Labour must be much bolder on the environment. The public is now ahead of the government – but people want to know that everybody will share the burden fairly. Individual voluntary actions will never be enough if the government does not set the rules, so that we pay for the environmental costs of our behaviour. So Labour must not back down from controversial ideas, including introducing a national road pricing scheme and compulsory water metering in every home, to test whether New Tory claims to be green can resist the right-wing impulse to campaign against taxes.

THE CIVIL LIBERTIES CHALLENGE

Stating that ‘the rules of the game’ have not changed is a good first step to rebalancing the security and civil liberties debate. The government should defend the Human Rights Act against populist attack. If additional security measures against violent extremism are genuinely needed to protect our freedoms, the government must demonstrate a real commitment to increased transparency and democratic scrutiny. Starting from where we are, a bonfire of petty restrictions against democratic rights to protest and assembly – which have nothing to do with a terrorist threat – and clear safeguards against ‘mission creep’ to overuse or extend these powers will be essential to rebuild trust, and to begin the real battle to win hearts and minds.
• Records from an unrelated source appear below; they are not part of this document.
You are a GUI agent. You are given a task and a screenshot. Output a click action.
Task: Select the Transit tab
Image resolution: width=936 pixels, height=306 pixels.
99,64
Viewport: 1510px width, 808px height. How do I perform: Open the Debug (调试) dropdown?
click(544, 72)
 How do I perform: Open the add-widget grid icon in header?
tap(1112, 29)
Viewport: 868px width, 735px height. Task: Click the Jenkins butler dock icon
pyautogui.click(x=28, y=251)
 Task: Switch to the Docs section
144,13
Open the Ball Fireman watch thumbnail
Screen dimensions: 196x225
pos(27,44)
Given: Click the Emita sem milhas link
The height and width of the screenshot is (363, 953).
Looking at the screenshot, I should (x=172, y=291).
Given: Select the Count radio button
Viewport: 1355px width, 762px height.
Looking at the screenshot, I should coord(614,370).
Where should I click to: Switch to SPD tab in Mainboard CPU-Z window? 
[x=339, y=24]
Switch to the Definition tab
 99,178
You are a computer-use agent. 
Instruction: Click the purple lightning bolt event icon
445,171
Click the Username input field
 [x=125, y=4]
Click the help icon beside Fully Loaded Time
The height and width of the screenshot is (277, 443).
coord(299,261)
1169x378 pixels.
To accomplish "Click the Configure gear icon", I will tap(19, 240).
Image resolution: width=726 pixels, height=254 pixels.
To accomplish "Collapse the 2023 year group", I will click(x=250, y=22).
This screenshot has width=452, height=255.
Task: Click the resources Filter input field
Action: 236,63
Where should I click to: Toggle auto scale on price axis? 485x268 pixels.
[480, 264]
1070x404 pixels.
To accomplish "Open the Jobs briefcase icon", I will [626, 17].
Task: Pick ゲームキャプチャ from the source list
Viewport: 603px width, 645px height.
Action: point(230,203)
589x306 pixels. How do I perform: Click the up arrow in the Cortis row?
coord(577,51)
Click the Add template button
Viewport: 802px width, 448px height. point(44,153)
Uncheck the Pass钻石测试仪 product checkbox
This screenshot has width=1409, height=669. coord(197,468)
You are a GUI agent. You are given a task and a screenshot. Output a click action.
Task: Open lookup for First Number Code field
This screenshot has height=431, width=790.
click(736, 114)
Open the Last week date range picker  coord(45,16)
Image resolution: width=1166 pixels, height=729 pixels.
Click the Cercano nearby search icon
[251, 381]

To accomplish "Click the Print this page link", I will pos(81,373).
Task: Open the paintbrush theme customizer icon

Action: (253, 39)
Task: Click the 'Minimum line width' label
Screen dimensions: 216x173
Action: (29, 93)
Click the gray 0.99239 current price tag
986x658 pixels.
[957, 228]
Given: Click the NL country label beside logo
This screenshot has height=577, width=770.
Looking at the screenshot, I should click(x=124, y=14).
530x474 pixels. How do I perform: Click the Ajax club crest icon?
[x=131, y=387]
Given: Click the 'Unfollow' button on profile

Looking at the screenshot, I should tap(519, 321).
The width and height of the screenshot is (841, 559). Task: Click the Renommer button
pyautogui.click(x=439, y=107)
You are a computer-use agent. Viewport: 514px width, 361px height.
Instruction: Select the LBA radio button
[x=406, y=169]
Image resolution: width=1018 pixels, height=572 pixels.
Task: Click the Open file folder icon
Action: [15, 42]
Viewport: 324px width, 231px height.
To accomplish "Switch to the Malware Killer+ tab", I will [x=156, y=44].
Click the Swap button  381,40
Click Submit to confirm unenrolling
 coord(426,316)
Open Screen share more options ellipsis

THE FOREIGN POLICY CHALLENGE

We will need a ‘new multilateralism’ for the World After Bush. But Britain can contribute fully to it only if we overcome our historic ambivalence about Europe. That requires Gordon Brown to overcome his eurosceptic image and publicly challenge the myths and misunderstanding about the European Union, resisting the temptation to pander to the Mail and Sun.

A looming Iran crisis offers an urgent opportunity – to show that effective EU-led multilateral diplomacy can stop the disastrous consequences of a US-led military confrontation. Brown’s Britain must choose engagement, diplomacy and Europe this time around.

Short’s list

Ex-Labour minister turned independent MP Clare Short

There are at least three things Labour must do to return to social democratic values and give up its lapse into becoming a second Tory party supporting a neo-Conservative foreign policy.

The first is to completely relocate its foreign policy. Give up the special relationship as the cornerstone of UK foreign policy and dedicate the UK to a more equitable world order, a just settlement in the Middle East, support for a strengthening of the UN and international law and an end to nuclear proliferation.

The second is to commit to learn from the Scandinavians and adopt a long term strategy to systematically reduce inequality. Tax Credits help the poorest as the society gets ever more unequal. The evidence is clear that more unequal societies are more crime ridden and violent, have more teenage pregnancies etc etc. That is the route we are on. Education and penal policy needs a thorough reconsideration to stop marginalising the poorest.

The third is to have a bonfire of the targets and encourage creativity and decentralisation in the public sector. One of the tragedies of New Labour is that the centralised targets and constant reorganisation have undermined morale and therefore quality in the public sector.